▶ [Given problem 1]:
From the Weka question about String array attributes, write out the stretch from "Search code examples" through "Naive Bayes Classifier)".
▶ [Given problem 2]:
In the Weka question about String array attributes, which classifier does the asker say is being used?
** Begin Selected passage **
Search code examples
javastringclassificationwekaarff

String array attribute in weka


I need a weka training file (arff) to have a name (String) and an array of Strings associated with that name, such that the classifier associates the name with those strings when I run it on any text. For this task, how do I make an attribute in weka that is a String array? Or is there any alternative way to do this?

(I'm using Naive Bayes Classifier)

For example: Deepika Shah, Voracious reader, funny, pretty

So if I have a sentence with any of the strings given above with Deepika Shah, it should classify the sentence as being about Deepika Shah.

EDIT: I need to classify a sentence as being about a name, using the words and phrases in the sentence. So I'm giving a set of Strings that are associated with a name and what name they are associated with. The classifier should find the class from the sentence. Or alternatively, after I extract features from the sentence (Assume I have extracted features).
** End Selected passage **
** Begin Supplied material **
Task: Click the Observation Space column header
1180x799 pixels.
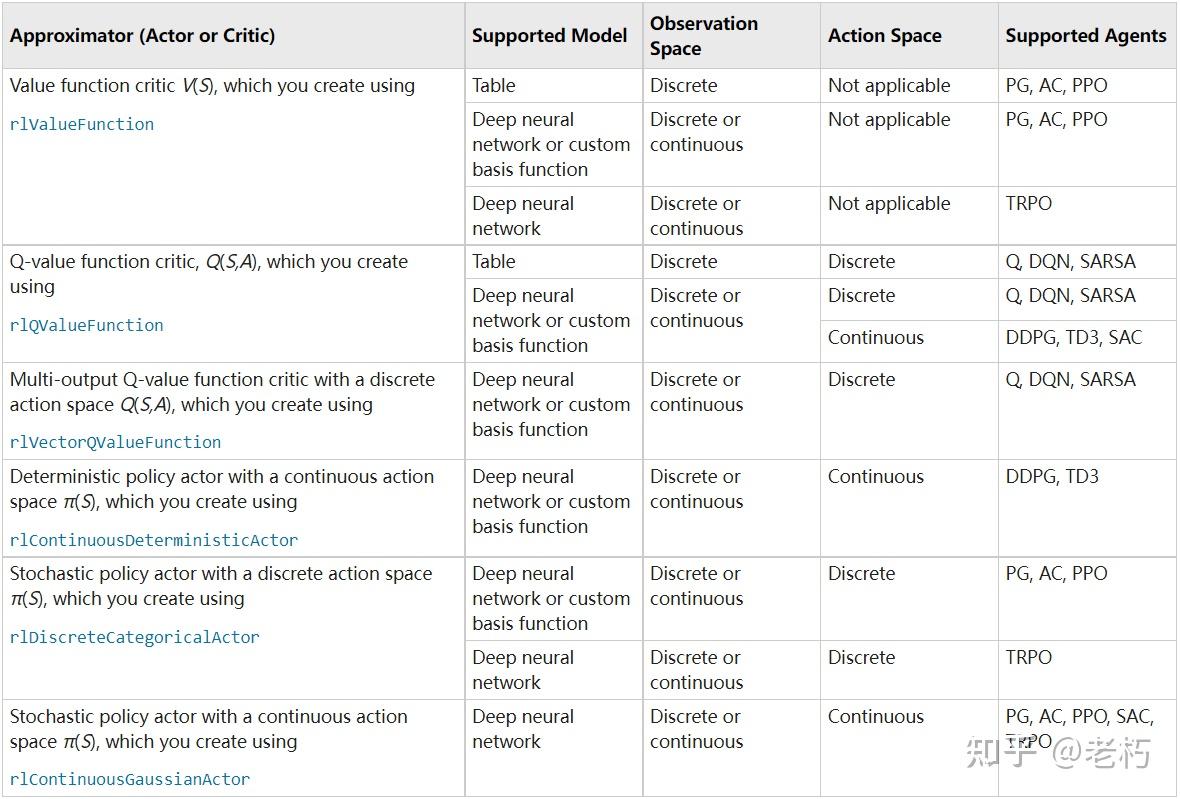Action: [704, 36]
** End Supplied material **
▶ [Solution 1]:
Search code examples
javastringclassificationwekaarff

String array attribute in weka


I need a weka training file (arff) to have a name (String) and an array of Strings associated with that name, such that the classifier associates the name with those strings when I run it on any text. For this task, how do I make an attribute in weka that is a String array? Or is there any alternative way to do this?

(I'm using Naive Bayes Classifier)

▶ [Solution 2]:
Naive Bayes Classifier